Bio-multisensory-inspired gate-attention coordination model for forecasting short-term significant wave height

Accurate forecasting of significant wave heights (SWH) plays an important role in the generation and conversion of ocean wave energy, being a promising clean energy source, while a challenging task since the SWH is produced by a complex natural process. Additionally, some deep forecasting models integrate parallel and recursive structures via unexplained ways to present intelligent fitting, leading to insufficient inheritance of hybrid advantages. Since biological multisensory systems automatically cope with complex time series, this paper explores a bio-multisensory-inspired gate-attention coordination network (BGC-Net) for forecasting SWH. Specifically, inspired by the multisensory cognitive process, the BGC-Net includes sensory capture, brain memory, and forecasting components, and their collaboration offers a clear multi-level handling process. In internal implementations, through mimicking that multiple senses independently capture external stimuli, the first component adopts several activation functions for suppressing data fluctuations and detecting the complex nonlinear and linear features.

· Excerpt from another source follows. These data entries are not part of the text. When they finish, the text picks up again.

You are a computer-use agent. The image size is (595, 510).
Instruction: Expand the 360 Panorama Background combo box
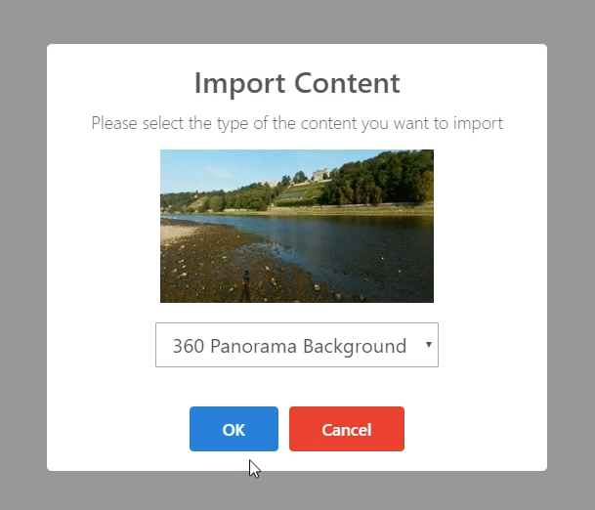pyautogui.click(x=296, y=345)
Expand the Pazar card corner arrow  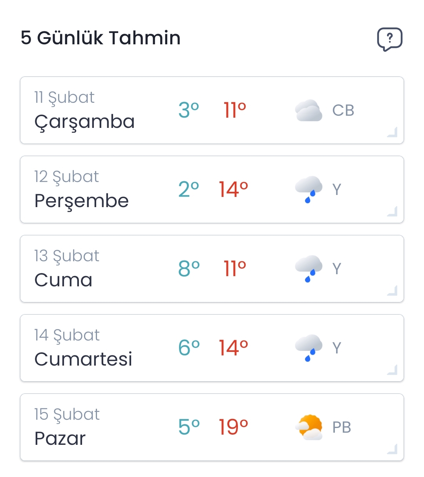coord(392,449)
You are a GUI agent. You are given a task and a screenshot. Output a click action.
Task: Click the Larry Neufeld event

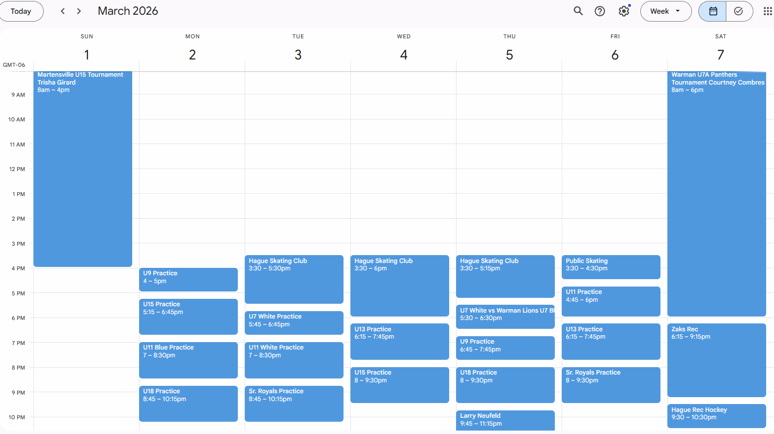tap(505, 420)
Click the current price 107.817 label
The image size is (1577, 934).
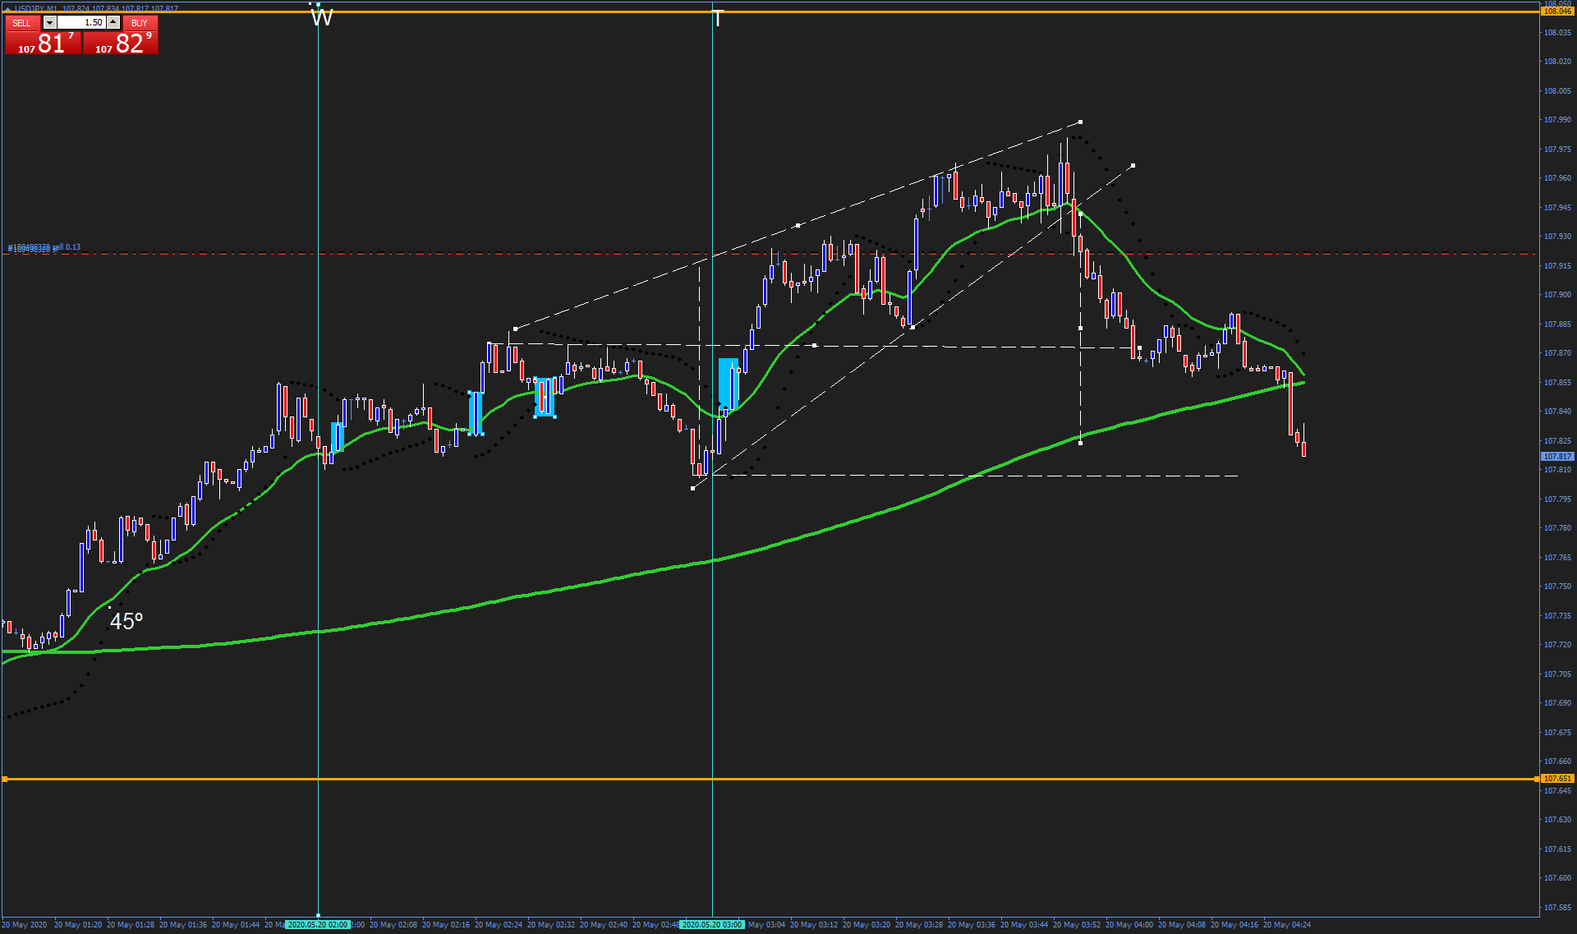(1556, 456)
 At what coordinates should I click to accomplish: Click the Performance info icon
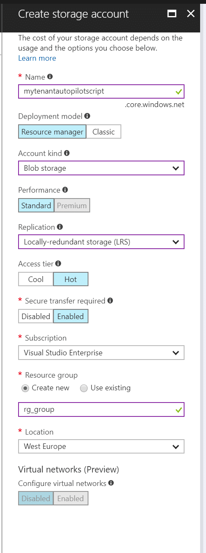coord(64,190)
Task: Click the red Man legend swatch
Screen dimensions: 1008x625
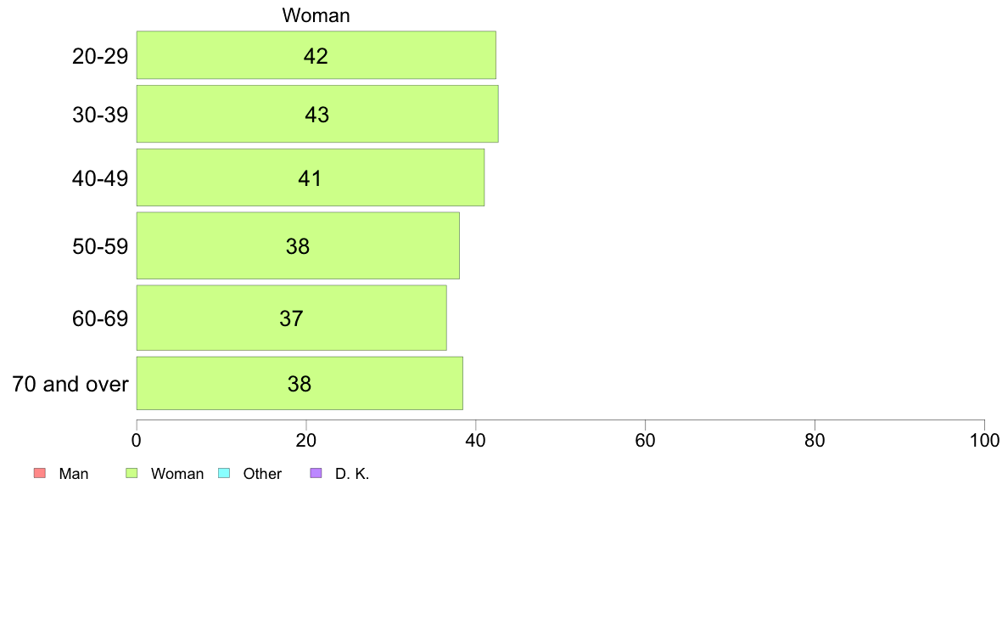Action: [40, 473]
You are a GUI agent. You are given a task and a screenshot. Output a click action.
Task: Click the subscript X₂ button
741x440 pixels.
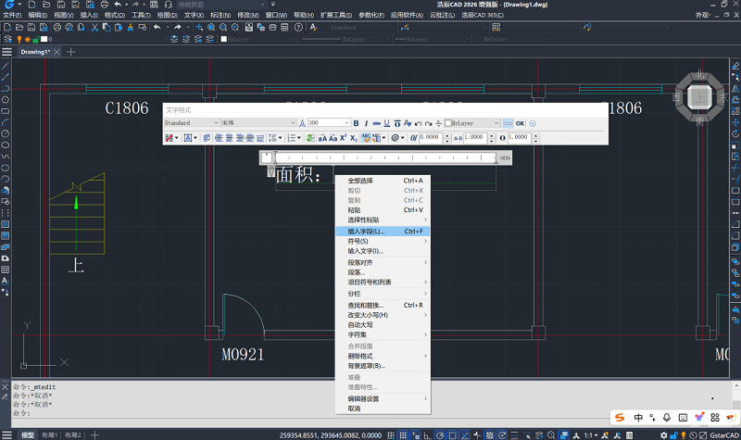pyautogui.click(x=354, y=138)
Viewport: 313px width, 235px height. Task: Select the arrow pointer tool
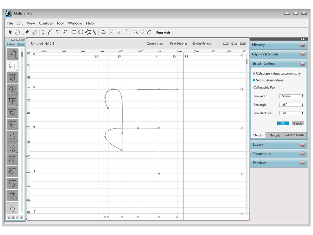[10, 32]
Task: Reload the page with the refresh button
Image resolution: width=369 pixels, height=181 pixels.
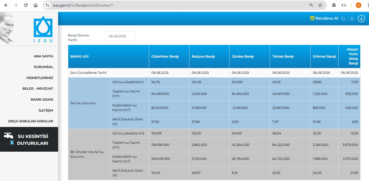Action: [26, 5]
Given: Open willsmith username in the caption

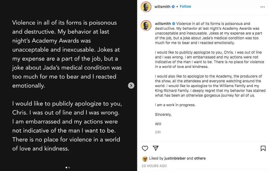Looking at the screenshot, I should [163, 24].
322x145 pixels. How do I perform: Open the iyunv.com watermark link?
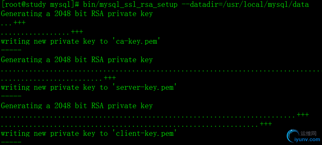(x=310, y=140)
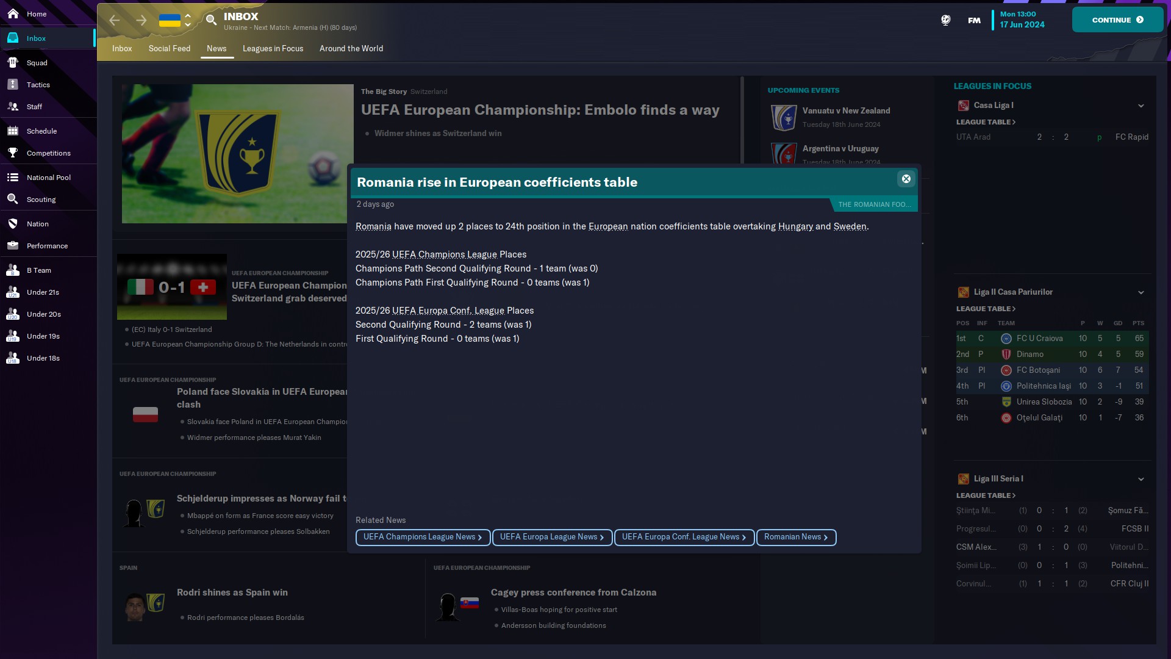Open Scouting magnifier icon in sidebar
Screen dimensions: 1171x659
[13, 200]
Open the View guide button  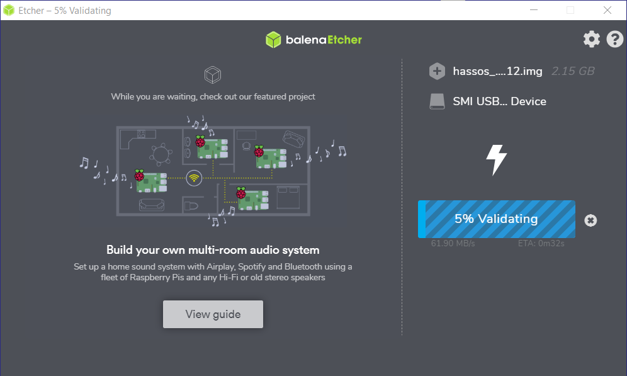tap(213, 314)
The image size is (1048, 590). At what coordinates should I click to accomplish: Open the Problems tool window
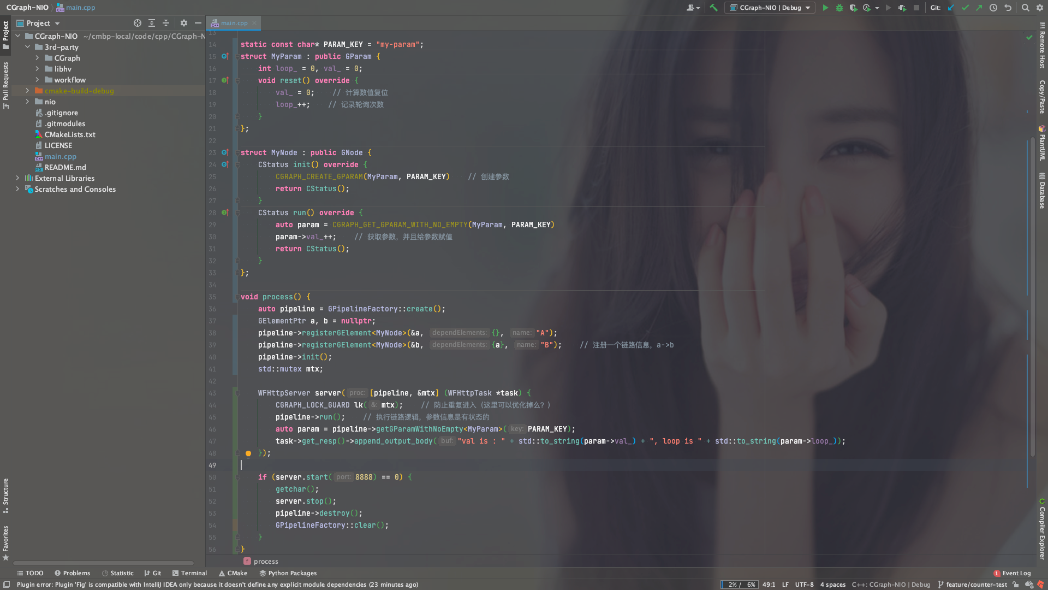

Through mimicking that the left and right hemispheres interact and collaborate electrical impulses, the second component integrates both gate-driven recursive and self-attention-driven parallel structures to extract multivariate and temporal dependencies at the feature level. Through mimicking that a higher cerebral cortex fuses extracted information for the final cognition, the third component proposes three feature fusion ways of concatenate, attention, and gated fusion, and takes the best one to generate SWH forecasts. In summary, the BGC-Net not only has interpretability at the biological level but also effectively integrates the advantages of parallel and recursive structures. Five experiments and six analyses all indicate that the BGC-Net exceeds 17 baselines, has root mean squared error (RMSE) average improvements with 22.30% and 19.22% for two datasets, and provides references to support SWH forecasting. •A deep bionic model is explored to forecast significant wave heights.•The multi-level handling is inspired by the multisensory cognition process.•Multiple activation functions enhance the intelligent feature learning.•The advantages of recursive and parallel structures are integrated.•Five experiments and six analyses show its high performance.